## start Dataset rows

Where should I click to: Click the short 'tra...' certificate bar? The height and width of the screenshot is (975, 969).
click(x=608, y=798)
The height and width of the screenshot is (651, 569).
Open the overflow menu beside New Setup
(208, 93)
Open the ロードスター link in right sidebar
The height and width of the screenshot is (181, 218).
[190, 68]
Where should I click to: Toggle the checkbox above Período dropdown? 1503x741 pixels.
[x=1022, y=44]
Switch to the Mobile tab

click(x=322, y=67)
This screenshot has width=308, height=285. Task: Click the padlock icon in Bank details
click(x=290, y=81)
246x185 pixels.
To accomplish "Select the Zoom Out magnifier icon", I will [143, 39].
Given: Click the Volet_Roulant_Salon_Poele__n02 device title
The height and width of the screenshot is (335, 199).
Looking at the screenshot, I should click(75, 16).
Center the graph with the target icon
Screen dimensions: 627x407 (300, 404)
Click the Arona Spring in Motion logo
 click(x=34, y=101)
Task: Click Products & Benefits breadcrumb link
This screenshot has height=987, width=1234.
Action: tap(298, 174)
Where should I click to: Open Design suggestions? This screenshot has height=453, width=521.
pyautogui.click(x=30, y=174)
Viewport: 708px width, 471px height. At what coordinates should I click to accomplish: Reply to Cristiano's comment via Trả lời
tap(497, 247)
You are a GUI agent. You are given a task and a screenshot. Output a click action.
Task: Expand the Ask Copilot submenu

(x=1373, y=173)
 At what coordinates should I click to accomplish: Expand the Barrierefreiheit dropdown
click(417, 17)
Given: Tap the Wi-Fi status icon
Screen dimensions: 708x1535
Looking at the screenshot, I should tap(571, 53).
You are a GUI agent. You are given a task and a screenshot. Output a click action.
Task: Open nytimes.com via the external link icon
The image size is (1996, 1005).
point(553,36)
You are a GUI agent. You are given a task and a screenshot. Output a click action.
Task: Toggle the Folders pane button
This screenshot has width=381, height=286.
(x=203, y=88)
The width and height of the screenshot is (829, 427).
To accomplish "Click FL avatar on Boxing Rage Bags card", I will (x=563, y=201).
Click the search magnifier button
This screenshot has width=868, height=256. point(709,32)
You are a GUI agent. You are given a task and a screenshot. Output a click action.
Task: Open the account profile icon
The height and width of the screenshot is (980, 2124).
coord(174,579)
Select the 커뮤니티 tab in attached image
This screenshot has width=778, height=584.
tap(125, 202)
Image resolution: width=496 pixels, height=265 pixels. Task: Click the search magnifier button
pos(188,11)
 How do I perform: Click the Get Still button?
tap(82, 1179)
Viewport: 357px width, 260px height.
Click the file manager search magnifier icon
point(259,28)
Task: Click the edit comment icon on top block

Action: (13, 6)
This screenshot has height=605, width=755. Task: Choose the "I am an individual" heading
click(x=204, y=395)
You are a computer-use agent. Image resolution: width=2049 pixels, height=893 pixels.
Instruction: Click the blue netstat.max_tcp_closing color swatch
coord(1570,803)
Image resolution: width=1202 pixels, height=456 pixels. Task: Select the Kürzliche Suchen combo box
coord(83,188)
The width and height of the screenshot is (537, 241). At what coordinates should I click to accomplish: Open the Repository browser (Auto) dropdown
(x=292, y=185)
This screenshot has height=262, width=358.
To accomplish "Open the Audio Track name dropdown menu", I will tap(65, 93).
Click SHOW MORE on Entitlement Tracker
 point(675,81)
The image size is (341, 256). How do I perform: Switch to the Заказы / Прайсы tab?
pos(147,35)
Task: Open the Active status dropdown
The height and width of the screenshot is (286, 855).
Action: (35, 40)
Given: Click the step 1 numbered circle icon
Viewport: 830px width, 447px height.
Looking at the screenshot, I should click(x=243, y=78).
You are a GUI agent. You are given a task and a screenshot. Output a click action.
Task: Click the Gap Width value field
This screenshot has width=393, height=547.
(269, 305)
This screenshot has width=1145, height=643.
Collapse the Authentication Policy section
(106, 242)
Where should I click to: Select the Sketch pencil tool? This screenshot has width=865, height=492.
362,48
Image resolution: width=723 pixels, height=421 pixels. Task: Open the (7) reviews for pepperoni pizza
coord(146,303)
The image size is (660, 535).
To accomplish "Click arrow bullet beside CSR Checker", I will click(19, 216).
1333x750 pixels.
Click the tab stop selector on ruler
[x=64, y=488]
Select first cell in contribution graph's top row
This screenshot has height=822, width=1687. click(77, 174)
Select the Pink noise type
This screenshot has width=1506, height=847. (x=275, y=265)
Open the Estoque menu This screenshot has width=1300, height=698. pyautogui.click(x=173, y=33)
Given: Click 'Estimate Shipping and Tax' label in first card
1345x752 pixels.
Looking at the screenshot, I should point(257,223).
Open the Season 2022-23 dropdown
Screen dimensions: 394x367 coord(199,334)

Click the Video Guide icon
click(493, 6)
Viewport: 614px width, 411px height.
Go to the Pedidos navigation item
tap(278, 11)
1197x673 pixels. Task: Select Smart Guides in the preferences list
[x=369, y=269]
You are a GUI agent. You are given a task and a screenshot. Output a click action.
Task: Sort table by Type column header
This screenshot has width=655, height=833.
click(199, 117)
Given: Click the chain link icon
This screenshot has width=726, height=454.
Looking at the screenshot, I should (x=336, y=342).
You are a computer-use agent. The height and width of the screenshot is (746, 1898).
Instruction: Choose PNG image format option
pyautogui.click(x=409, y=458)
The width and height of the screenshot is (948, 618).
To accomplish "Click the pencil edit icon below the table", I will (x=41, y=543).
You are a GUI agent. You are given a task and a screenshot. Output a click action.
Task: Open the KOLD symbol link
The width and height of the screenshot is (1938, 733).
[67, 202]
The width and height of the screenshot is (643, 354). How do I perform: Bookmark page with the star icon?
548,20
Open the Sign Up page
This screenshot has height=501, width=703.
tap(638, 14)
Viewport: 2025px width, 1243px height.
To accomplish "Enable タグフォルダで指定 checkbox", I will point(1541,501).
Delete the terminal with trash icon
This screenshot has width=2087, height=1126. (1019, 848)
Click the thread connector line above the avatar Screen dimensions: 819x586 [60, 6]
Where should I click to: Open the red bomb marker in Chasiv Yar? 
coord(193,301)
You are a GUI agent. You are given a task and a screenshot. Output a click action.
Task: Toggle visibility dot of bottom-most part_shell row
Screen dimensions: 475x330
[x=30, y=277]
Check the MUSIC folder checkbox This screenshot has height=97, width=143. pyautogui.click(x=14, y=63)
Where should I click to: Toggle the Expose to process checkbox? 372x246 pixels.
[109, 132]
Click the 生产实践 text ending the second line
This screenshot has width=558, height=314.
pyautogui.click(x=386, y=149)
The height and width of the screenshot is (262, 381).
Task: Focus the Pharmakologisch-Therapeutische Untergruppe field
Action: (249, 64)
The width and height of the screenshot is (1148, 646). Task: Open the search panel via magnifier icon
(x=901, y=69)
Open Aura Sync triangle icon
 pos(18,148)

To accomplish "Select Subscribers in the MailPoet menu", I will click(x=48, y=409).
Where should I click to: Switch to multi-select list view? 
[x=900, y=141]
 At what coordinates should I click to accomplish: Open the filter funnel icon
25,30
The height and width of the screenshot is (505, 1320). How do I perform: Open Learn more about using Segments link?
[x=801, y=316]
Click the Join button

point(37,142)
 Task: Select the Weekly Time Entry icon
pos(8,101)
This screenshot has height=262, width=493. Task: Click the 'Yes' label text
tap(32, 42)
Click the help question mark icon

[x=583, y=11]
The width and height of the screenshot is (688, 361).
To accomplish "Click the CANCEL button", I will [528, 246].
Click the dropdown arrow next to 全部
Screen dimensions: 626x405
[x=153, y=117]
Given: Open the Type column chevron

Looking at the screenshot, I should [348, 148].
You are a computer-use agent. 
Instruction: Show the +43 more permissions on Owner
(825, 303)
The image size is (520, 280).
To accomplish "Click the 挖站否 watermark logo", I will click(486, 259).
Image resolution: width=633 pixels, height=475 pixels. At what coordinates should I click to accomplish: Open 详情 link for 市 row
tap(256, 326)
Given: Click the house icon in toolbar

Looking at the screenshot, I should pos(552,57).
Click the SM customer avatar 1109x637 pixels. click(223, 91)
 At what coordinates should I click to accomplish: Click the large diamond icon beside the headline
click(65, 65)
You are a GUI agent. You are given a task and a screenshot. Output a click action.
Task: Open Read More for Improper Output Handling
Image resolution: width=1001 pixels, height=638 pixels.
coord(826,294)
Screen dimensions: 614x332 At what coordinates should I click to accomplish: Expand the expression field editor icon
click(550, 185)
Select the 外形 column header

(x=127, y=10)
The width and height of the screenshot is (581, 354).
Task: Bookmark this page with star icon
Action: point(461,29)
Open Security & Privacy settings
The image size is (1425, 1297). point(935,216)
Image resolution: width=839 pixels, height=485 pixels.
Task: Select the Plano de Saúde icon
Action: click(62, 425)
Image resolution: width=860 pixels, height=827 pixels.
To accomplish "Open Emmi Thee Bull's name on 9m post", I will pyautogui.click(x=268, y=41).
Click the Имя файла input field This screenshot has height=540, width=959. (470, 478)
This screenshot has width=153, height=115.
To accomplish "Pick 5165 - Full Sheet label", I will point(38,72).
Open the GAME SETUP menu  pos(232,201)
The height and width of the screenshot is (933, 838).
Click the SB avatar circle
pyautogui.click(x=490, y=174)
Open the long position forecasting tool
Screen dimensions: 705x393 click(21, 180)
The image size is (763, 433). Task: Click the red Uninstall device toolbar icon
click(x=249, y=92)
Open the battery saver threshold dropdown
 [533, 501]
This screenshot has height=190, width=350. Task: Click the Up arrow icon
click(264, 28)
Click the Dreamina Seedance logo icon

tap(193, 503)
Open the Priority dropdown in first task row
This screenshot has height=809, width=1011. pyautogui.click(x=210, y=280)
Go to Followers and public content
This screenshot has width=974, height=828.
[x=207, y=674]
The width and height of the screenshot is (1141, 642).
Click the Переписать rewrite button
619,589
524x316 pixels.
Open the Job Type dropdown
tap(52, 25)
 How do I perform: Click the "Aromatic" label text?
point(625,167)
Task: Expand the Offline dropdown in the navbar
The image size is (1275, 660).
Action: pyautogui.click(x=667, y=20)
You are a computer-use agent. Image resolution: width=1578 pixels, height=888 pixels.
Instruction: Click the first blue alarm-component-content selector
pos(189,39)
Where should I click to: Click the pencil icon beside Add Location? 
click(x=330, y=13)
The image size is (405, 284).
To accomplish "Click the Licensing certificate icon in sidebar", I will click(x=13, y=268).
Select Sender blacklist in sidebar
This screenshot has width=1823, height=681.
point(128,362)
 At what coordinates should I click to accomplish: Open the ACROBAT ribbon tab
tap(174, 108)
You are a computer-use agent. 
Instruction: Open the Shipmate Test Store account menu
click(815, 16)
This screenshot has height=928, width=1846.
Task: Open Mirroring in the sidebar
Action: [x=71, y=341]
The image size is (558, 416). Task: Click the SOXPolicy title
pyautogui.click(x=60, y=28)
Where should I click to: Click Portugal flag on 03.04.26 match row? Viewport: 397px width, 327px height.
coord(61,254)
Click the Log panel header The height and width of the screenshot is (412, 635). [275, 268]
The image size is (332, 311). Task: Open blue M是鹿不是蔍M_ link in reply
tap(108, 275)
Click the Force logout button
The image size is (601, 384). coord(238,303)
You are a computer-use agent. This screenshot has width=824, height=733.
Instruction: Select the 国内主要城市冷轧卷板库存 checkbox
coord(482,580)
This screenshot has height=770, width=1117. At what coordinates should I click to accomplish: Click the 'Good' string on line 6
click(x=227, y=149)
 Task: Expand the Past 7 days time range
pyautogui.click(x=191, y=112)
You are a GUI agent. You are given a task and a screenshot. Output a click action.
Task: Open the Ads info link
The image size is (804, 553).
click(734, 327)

## end Dataset rows

=== Exercise prompt ===
Could you rename "padlock" to "lock" in the records from the line with "This screenshot has width=308, height=285." up to and including the line with "pyautogui.click(x=30, y=174)", changing nothing else? Give back only those lines.

=== Result of the task ===
This screenshot has width=308, height=285. Task: Click the lock icon in Bank details
click(x=290, y=81)
246x185 pixels.
To accomplish "Select the Zoom Out magnifier icon", I will [143, 39].
Given: Click the Volet_Roulant_Salon_Poele__n02 device title
The height and width of the screenshot is (335, 199).
Looking at the screenshot, I should click(75, 16).
Center the graph with the target icon
Screen dimensions: 627x407 (300, 404)
Click the Arona Spring in Motion logo
 click(x=34, y=101)
Task: Click Products & Benefits breadcrumb link
This screenshot has height=987, width=1234.
Action: tap(298, 174)
Where should I click to: Open Design suggestions? This screenshot has height=453, width=521.
pyautogui.click(x=30, y=174)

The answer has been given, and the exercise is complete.